§ Items:
━━━

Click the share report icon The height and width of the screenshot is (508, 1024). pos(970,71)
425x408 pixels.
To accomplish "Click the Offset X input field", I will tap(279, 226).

━━━

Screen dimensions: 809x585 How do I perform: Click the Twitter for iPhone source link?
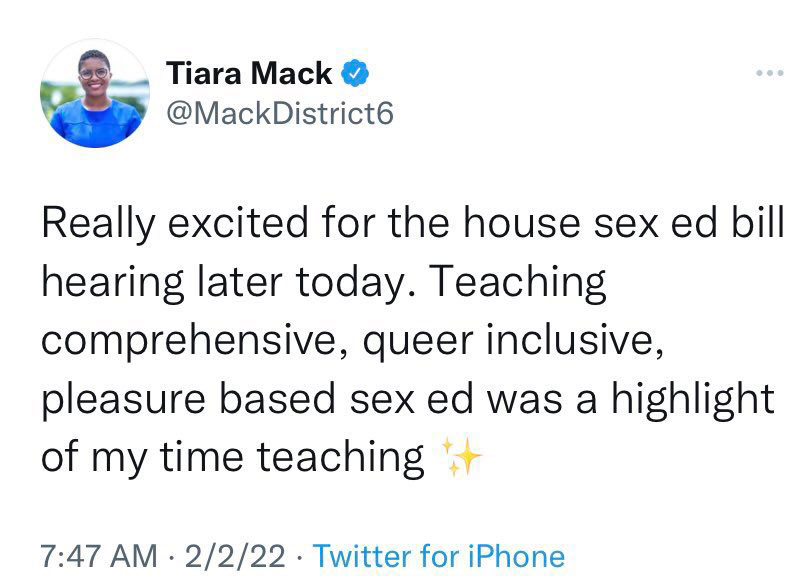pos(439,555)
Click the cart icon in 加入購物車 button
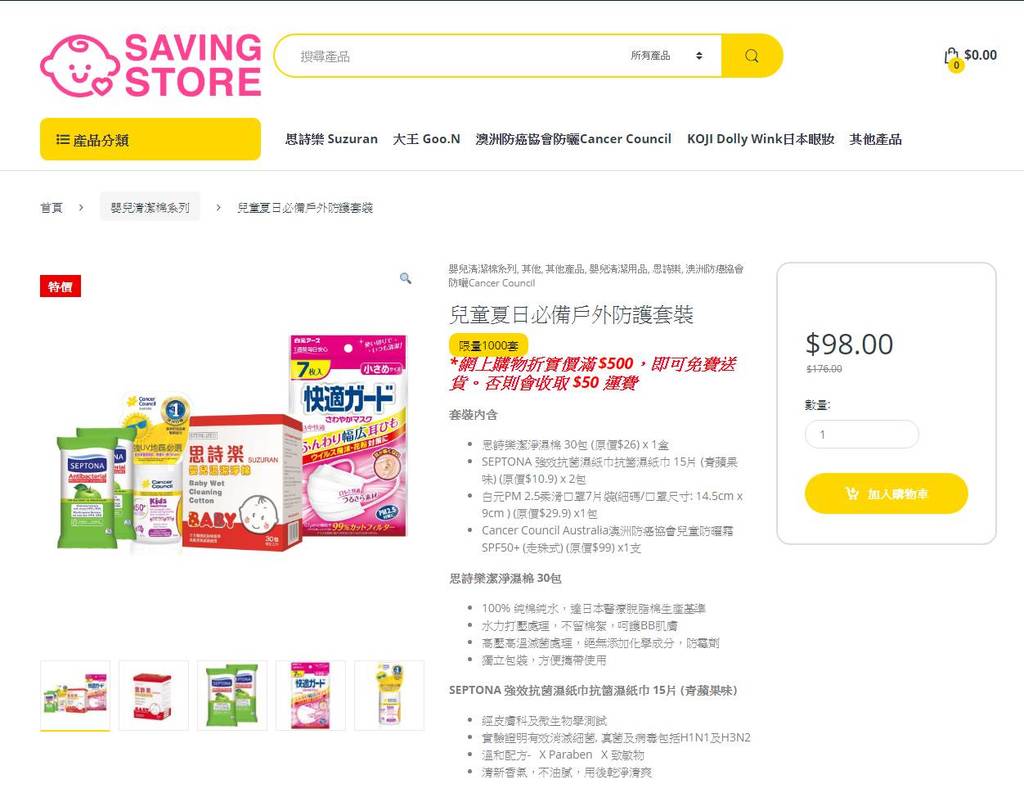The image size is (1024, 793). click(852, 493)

━━━

§ Task directions:
Substitute "basket icon" for "cart icon" in the lines running from the one with "Screen dimensions: 809x585" up to and including the one with "The image size", and give back only those lines with nothing else changed. Leave the pictures out of your answer.

§ Response:
Screen dimensions: 809x585 How do I perform: Click the Twitter for iPhone source link?
pos(439,555)
Click the basket icon in 加入購物車 button
The image size is (1024, 793). click(852, 493)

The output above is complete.